情報感度を高く備える時代
ひとたびリスクに直面した時の対応について、組織論に詳しい専門家は、「レピュテーションリスクの特徴として、従来の対応が必ずしも通用しないことが挙げられる。多くの場合SNSが介在しているため、一般人の感情的な反応が大きく影響し、たとえ正論でも理屈や言い訳がかえって裏目に出るケースがある。したがって一般消費者の目線に立って、迅速かつ誠意を感じさせる対応が必要となる」と指摘する。
さらに「企業が不利益を最小限に抑えるには、情報を小出しにしたり、世論の後追いで対応を変えたりするのではなく、むしろ先手を打つくらい迅速に、抜本的な対策をとることが望ましい。対策を講じるのに時間がかかる場合にも、謝罪したうえで対策を講じる予告をしておくべきだ」とも強調する。
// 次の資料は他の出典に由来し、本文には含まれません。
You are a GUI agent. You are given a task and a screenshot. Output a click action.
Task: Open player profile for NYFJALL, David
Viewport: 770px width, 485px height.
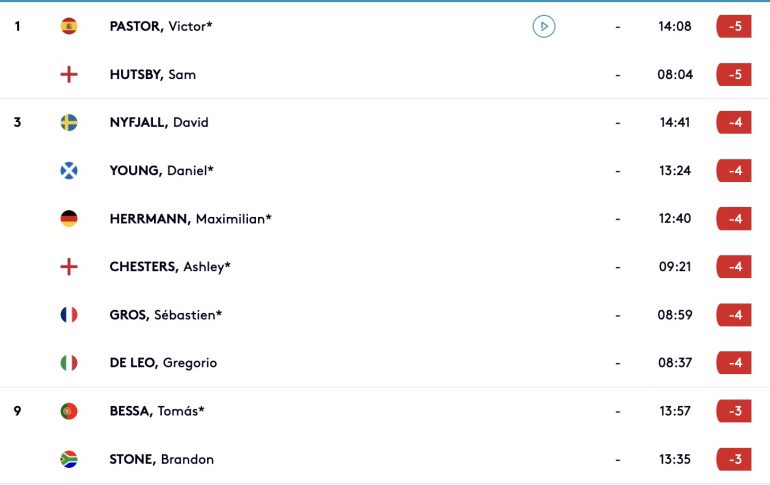159,122
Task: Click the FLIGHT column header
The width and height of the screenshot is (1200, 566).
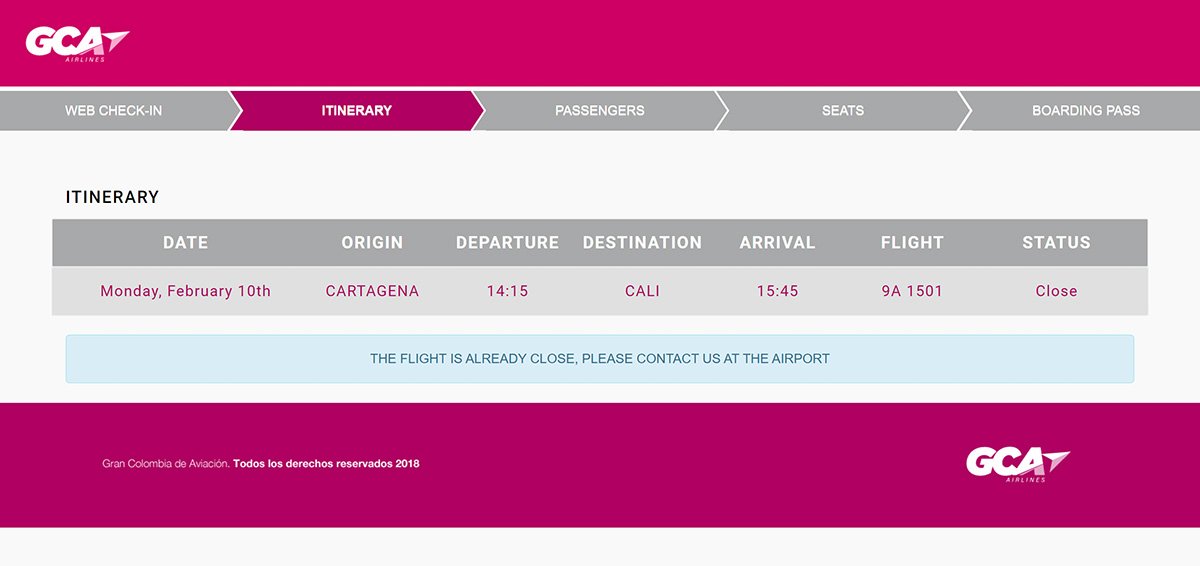Action: click(x=912, y=242)
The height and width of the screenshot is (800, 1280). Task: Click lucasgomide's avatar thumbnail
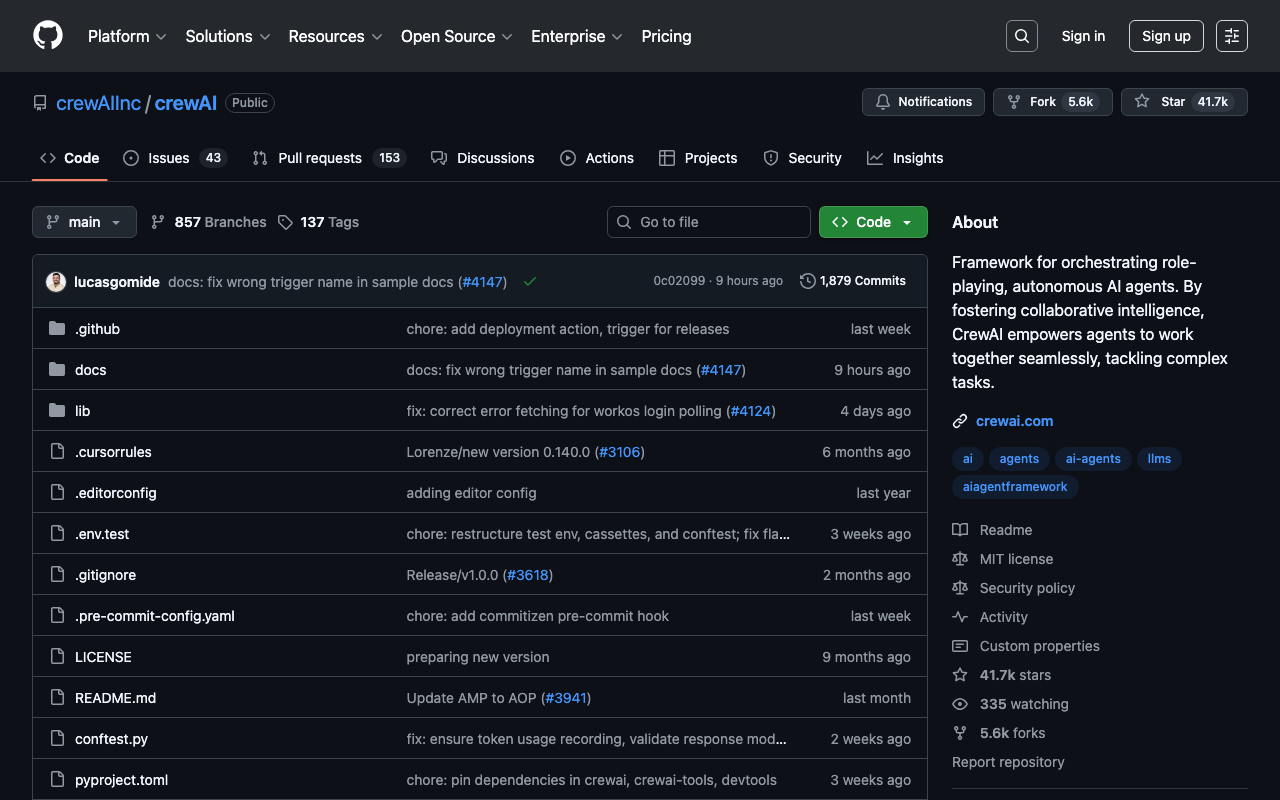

では、企業がレピュテーションリスクを避けるにはどうすればよいのか。まず企業に必要になるのは、当然ながら、自社が提供する製品やサービスの品質や安全性を維持し、顧客との信頼関係を保つことである。従業員の良好な労働環境を確保し、経営層の意識改革も進めることが重要だ。
ビジネスは社会情勢の変化に影響を受け、自社の評判が危機に直面する可能性が常にあることを意識することも不可欠である。法令順守の徹底や、業務内容の定期的な点検など現代の企業に求められることは多く、情報感度を高くして備える時代になっていることを企業人それぞれが自覚すべきである。